▶ _Exercise aim_
Among the entries that follow, how many lines contain the word "DevTools"? Give the number alone.

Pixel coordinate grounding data
--

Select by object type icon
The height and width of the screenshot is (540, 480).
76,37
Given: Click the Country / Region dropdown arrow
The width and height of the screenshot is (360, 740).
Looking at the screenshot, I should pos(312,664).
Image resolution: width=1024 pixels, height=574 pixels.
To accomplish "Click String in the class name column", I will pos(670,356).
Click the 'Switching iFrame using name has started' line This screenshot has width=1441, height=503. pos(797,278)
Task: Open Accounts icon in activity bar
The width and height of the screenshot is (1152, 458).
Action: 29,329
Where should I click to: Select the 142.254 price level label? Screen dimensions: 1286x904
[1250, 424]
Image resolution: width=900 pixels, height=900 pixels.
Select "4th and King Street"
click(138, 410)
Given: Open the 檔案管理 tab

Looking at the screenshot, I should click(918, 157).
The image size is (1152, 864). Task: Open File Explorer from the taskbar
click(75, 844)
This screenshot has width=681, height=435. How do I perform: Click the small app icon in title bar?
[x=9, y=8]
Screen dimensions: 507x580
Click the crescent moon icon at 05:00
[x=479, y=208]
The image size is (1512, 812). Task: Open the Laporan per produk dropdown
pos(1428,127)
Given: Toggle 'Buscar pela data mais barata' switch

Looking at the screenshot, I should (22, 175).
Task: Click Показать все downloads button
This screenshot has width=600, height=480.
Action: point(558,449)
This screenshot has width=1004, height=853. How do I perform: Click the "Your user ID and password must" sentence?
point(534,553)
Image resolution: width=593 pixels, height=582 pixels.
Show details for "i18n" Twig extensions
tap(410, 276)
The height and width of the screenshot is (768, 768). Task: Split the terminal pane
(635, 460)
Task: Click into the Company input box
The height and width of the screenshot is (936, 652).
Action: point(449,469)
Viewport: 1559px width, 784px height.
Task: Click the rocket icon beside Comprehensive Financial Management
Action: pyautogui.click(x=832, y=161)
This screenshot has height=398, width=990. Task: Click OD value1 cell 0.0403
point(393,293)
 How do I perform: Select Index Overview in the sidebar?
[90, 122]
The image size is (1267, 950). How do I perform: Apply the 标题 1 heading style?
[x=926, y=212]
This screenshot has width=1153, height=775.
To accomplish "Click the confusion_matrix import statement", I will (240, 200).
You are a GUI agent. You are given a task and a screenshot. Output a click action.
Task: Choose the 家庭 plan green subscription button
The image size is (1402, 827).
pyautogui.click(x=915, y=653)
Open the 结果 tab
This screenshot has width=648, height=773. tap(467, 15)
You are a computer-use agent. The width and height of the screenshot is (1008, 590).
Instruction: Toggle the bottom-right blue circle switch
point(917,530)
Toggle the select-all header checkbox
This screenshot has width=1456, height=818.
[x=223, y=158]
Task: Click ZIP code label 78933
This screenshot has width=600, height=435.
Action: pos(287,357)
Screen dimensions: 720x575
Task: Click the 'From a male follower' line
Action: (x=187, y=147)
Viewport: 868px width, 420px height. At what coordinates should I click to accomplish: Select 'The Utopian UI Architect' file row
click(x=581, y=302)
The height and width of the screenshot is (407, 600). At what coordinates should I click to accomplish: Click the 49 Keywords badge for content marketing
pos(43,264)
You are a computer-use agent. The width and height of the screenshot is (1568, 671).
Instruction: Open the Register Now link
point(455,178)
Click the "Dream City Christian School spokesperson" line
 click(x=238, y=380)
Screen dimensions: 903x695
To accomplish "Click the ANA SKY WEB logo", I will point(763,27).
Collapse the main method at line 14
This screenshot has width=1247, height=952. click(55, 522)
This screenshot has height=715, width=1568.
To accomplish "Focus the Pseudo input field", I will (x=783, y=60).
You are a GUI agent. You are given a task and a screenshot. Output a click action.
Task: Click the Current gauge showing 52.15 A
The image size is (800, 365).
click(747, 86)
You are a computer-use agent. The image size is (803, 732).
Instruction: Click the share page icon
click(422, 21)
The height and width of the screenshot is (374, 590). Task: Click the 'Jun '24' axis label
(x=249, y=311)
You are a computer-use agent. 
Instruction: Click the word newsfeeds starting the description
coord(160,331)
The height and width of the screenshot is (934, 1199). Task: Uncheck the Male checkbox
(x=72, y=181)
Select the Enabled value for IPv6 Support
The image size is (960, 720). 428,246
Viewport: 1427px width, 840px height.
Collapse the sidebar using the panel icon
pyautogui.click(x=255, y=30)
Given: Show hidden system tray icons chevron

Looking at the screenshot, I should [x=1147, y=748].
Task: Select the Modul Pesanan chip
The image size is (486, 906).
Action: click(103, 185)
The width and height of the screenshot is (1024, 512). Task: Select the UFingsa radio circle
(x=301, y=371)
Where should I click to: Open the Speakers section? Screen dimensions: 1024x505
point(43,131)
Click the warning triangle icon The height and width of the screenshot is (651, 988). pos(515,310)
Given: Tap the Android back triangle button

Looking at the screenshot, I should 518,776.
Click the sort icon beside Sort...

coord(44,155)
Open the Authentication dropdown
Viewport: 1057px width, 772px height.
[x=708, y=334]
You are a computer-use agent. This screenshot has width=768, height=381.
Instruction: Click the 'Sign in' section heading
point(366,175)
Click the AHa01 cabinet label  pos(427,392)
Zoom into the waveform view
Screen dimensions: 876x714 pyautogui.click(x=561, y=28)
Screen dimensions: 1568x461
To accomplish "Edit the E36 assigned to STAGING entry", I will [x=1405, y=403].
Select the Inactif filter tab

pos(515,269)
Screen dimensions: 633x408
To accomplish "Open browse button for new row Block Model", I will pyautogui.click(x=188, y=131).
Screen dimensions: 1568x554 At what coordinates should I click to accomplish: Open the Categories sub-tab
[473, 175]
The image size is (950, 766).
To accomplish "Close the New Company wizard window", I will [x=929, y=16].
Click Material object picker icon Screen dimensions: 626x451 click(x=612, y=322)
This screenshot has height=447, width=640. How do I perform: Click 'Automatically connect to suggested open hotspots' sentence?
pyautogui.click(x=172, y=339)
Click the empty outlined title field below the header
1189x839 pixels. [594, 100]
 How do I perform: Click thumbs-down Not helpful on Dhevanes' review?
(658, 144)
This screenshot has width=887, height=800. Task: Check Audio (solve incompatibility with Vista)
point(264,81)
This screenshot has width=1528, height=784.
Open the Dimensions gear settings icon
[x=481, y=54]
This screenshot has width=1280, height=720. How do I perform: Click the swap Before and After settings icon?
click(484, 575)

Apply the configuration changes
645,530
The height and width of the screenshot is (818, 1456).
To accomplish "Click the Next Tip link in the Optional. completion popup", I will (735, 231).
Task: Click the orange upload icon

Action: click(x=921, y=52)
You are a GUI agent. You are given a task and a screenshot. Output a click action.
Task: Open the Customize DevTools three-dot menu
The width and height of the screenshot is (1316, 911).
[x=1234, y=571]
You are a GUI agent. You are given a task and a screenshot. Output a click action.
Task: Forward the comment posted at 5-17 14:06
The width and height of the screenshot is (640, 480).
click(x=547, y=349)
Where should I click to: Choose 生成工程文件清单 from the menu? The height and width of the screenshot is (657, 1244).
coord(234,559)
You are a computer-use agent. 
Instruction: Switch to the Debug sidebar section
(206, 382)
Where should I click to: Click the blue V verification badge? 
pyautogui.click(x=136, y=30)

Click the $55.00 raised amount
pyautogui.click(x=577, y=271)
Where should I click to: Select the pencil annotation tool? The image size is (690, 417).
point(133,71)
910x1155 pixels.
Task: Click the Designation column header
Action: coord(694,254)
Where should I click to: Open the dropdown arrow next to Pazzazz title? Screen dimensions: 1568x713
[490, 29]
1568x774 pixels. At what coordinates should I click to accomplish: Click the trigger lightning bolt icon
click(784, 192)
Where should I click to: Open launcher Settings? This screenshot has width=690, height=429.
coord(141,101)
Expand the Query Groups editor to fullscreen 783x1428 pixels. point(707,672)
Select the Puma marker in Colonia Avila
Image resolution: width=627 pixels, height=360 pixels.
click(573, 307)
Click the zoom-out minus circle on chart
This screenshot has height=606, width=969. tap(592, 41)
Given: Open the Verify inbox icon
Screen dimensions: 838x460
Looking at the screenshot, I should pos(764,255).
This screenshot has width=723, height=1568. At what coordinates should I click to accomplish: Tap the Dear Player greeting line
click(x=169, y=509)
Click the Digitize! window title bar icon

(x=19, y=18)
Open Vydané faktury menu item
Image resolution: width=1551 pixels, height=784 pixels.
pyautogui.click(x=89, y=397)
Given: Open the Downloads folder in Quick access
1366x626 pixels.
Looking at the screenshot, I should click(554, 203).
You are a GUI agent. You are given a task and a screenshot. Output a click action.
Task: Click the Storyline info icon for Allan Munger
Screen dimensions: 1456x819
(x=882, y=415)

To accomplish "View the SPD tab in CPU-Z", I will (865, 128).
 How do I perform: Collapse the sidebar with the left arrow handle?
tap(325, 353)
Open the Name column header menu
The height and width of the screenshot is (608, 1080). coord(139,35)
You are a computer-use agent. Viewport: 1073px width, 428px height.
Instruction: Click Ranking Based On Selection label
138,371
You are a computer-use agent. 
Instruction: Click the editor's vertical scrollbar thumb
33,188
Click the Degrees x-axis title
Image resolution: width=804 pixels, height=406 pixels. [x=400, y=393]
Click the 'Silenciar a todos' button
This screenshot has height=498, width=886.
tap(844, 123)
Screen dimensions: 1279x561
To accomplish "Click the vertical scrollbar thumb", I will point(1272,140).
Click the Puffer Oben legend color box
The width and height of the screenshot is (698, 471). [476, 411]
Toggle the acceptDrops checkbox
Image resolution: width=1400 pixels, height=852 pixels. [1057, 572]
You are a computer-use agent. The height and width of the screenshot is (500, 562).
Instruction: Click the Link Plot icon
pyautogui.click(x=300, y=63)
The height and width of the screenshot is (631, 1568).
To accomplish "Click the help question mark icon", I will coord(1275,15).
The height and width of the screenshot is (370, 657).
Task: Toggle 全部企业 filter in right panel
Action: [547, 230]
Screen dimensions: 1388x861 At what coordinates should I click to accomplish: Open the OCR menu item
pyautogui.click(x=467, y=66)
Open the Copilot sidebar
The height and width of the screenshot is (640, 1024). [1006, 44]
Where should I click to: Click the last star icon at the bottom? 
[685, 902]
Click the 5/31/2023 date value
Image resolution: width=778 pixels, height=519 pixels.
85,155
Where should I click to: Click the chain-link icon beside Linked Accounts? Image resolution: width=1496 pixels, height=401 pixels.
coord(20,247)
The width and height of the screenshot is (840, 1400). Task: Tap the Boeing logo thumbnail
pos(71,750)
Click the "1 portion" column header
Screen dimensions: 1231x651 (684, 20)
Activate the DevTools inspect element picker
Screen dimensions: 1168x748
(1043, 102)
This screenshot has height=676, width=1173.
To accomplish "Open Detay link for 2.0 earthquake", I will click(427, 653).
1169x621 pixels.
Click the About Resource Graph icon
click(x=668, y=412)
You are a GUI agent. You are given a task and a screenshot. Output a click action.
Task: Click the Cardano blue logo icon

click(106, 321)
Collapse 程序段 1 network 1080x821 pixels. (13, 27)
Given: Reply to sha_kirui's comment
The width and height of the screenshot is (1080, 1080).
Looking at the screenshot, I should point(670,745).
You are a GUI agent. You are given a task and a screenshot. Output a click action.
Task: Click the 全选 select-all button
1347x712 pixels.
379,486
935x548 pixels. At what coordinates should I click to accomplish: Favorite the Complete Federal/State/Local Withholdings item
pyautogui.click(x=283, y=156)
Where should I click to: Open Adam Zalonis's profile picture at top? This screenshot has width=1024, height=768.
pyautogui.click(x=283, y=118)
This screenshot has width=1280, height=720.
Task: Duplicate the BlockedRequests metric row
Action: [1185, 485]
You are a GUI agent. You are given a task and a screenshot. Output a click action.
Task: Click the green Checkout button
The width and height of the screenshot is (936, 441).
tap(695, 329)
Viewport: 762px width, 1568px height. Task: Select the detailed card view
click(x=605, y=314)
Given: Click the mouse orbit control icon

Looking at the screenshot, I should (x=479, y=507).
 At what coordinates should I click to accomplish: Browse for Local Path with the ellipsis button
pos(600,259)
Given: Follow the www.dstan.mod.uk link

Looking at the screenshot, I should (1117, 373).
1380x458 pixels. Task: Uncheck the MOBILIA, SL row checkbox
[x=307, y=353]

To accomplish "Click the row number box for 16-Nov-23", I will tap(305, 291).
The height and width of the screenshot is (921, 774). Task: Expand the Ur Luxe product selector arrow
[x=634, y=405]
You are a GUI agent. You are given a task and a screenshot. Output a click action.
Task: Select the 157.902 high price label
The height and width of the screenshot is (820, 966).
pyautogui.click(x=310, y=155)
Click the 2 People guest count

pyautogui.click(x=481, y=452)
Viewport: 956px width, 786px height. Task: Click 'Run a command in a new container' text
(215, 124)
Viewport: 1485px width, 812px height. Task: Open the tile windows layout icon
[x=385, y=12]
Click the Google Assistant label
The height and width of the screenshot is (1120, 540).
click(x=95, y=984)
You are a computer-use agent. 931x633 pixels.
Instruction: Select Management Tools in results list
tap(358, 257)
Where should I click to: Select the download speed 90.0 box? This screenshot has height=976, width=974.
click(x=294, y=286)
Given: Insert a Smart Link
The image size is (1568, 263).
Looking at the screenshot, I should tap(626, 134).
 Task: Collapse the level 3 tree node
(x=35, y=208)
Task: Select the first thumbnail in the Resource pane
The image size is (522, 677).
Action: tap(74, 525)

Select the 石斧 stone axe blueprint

--

▶ _Exercise answer_
2